Among the records below, find the lines that contain "Ontario" and copy each of them.

##############################

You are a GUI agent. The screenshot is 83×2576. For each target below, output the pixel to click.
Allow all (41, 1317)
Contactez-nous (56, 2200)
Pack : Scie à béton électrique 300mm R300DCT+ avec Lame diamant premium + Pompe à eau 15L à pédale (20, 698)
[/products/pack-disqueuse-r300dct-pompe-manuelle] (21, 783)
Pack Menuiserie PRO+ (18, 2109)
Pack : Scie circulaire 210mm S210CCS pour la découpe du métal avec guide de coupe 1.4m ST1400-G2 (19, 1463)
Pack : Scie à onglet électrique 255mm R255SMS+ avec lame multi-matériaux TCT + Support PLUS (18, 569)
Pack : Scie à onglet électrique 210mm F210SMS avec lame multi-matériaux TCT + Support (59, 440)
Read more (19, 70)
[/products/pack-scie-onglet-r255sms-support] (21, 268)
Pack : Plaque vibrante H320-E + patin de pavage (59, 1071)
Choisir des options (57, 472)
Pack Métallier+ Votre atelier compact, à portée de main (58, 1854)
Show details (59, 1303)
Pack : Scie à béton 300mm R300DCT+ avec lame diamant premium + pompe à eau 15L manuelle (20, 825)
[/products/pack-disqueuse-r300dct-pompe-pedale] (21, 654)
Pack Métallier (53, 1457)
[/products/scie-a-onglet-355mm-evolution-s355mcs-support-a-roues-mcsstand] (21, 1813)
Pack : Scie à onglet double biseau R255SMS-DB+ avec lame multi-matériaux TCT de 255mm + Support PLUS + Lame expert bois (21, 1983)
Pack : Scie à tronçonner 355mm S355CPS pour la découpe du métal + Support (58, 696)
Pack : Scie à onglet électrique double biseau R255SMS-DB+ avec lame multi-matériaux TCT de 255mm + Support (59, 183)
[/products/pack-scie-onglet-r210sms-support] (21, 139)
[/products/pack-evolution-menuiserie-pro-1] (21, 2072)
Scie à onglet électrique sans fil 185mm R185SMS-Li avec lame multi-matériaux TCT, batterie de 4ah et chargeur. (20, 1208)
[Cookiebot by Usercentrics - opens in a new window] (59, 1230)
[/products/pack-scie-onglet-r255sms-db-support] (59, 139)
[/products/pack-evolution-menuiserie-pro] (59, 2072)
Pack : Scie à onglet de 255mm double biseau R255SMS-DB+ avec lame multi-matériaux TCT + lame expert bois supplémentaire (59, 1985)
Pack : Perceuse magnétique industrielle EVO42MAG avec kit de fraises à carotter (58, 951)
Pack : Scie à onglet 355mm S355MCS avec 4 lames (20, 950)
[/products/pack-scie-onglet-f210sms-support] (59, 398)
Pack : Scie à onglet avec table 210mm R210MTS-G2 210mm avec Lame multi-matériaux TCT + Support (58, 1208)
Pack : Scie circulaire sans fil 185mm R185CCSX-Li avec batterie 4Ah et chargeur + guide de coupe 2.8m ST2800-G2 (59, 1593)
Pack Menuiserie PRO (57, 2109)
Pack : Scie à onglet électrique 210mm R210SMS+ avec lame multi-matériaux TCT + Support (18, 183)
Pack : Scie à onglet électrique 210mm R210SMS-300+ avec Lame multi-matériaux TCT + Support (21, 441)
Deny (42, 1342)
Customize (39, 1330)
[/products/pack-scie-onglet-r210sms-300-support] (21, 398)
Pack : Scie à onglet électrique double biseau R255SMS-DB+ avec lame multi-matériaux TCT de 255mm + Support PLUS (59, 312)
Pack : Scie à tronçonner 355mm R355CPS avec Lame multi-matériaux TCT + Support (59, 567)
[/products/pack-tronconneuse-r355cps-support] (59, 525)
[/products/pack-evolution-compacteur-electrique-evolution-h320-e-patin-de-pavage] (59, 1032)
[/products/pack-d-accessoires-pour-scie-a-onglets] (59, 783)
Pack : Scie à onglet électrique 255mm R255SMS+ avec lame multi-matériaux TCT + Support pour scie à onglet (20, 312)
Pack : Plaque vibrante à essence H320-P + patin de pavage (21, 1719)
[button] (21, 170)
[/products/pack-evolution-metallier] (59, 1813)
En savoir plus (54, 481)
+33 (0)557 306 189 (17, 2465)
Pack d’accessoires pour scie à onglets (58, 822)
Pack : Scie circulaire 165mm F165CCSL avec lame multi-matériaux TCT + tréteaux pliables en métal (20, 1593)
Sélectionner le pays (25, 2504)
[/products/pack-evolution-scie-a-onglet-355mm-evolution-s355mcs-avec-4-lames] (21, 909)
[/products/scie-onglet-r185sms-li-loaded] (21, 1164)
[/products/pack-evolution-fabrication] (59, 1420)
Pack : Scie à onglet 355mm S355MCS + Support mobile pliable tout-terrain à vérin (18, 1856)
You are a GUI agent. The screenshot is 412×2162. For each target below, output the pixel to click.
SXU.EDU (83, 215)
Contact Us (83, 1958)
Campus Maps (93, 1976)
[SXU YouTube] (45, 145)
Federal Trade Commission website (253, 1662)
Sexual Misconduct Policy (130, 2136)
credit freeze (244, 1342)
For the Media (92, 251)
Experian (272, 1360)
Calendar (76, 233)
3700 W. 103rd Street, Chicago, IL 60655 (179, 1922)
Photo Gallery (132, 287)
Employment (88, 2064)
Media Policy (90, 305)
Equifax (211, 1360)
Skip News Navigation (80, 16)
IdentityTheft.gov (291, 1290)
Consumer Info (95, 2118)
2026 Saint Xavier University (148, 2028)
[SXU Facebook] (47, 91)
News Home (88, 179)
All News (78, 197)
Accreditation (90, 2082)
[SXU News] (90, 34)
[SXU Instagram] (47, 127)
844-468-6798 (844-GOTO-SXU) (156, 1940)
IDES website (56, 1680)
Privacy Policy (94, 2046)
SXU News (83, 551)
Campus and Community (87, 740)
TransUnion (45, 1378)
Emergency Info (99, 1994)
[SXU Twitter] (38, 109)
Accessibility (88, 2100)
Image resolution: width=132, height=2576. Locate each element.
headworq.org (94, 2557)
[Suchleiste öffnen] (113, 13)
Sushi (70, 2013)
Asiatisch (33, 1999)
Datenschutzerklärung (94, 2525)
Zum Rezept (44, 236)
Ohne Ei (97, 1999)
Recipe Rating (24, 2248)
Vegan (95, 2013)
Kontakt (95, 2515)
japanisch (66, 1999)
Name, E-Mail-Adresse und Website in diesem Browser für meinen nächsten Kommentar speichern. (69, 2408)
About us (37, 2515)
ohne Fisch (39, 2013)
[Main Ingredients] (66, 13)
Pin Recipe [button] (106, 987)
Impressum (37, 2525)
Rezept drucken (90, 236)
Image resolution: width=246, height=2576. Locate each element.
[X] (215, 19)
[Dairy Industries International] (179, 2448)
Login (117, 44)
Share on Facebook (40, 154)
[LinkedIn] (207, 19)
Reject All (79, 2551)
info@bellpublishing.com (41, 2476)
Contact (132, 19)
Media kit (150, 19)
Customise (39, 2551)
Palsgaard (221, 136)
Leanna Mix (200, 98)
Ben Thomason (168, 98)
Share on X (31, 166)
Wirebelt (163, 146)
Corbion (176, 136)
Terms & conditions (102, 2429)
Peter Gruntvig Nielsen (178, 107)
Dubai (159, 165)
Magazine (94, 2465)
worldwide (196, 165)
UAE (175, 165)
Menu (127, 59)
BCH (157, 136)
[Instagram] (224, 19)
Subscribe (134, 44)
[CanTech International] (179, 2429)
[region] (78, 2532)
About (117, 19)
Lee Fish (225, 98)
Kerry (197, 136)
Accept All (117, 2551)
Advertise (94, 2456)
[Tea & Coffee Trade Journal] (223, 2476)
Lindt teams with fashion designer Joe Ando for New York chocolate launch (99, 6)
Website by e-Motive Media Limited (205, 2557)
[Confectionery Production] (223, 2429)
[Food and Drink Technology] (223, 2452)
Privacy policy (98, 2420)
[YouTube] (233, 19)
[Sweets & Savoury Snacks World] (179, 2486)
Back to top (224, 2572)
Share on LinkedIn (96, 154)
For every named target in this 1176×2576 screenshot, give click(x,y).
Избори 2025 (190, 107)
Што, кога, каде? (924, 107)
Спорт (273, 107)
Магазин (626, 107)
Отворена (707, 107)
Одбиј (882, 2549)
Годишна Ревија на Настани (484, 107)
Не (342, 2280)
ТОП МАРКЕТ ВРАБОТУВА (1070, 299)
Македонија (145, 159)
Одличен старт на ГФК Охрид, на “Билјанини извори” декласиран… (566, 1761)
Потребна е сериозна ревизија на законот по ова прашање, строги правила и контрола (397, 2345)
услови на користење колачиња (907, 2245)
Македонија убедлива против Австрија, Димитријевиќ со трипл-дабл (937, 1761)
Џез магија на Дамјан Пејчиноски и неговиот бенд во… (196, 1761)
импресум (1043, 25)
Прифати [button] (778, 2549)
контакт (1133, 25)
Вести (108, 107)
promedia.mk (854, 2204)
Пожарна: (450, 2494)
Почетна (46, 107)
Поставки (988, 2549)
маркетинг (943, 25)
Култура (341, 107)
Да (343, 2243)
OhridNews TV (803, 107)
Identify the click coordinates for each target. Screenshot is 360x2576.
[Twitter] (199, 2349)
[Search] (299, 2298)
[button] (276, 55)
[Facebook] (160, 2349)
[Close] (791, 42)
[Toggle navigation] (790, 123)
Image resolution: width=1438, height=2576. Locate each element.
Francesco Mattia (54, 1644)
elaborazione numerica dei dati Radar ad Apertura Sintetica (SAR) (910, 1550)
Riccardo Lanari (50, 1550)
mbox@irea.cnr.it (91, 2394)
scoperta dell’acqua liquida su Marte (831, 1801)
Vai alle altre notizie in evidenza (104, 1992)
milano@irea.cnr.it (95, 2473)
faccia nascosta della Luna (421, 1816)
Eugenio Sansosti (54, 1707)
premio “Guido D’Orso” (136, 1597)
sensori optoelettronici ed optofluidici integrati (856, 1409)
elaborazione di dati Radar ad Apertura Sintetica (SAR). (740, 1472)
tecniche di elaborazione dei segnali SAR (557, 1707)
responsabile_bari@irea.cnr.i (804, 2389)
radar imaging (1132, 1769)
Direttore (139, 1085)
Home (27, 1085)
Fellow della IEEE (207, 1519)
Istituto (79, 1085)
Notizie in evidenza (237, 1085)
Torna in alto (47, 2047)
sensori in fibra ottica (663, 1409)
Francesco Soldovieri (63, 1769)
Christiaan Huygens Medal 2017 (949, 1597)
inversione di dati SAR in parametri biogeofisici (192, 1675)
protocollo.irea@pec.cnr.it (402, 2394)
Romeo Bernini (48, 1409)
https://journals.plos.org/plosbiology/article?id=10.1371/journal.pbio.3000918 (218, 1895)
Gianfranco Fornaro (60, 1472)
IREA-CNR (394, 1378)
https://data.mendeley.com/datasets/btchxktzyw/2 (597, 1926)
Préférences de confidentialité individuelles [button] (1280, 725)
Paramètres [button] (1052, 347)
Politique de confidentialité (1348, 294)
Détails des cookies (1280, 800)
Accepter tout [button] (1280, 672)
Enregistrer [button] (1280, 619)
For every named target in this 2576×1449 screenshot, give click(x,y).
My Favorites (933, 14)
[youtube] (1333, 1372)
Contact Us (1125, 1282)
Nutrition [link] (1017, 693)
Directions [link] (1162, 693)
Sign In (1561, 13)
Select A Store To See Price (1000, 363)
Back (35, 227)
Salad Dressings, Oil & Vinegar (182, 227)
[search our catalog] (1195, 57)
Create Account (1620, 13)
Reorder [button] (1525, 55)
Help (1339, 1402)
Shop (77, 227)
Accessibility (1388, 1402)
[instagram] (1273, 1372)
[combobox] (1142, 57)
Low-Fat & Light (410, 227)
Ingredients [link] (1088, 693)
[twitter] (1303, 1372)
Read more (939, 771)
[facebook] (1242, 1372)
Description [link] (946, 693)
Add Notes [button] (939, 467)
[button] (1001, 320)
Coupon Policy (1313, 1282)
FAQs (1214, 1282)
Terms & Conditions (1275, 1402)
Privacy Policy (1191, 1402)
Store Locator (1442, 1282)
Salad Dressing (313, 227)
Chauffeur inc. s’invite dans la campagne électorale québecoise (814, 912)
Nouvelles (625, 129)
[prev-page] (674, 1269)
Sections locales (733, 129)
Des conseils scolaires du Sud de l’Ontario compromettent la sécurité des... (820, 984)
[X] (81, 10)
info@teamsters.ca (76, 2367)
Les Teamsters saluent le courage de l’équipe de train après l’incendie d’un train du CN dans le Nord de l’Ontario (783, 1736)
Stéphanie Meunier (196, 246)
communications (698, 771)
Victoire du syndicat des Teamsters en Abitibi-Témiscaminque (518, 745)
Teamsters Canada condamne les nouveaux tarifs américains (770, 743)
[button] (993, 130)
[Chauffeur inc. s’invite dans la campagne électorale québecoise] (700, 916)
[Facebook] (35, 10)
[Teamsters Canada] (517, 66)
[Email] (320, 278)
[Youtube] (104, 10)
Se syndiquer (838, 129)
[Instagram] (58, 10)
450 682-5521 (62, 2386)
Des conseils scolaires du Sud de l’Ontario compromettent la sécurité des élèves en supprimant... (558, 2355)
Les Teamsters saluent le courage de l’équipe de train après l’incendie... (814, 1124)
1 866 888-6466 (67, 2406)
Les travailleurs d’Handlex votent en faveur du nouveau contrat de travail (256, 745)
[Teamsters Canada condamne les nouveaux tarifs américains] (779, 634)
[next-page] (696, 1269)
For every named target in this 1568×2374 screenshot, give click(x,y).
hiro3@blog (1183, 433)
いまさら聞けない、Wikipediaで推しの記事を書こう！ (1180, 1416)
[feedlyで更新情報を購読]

##############################

[TASK OUTPUT]:
Des conseils scolaires du Sud de l’Ontario compromettent la sécurité des... (820, 984)
Les Teamsters saluent le courage de l’équipe de train après l’incendie d’un train du CN dans le Nord de l’Ontario (783, 1736)
Des conseils scolaires du Sud de l’Ontario compromettent la sécurité des élèves en supprimant... (558, 2355)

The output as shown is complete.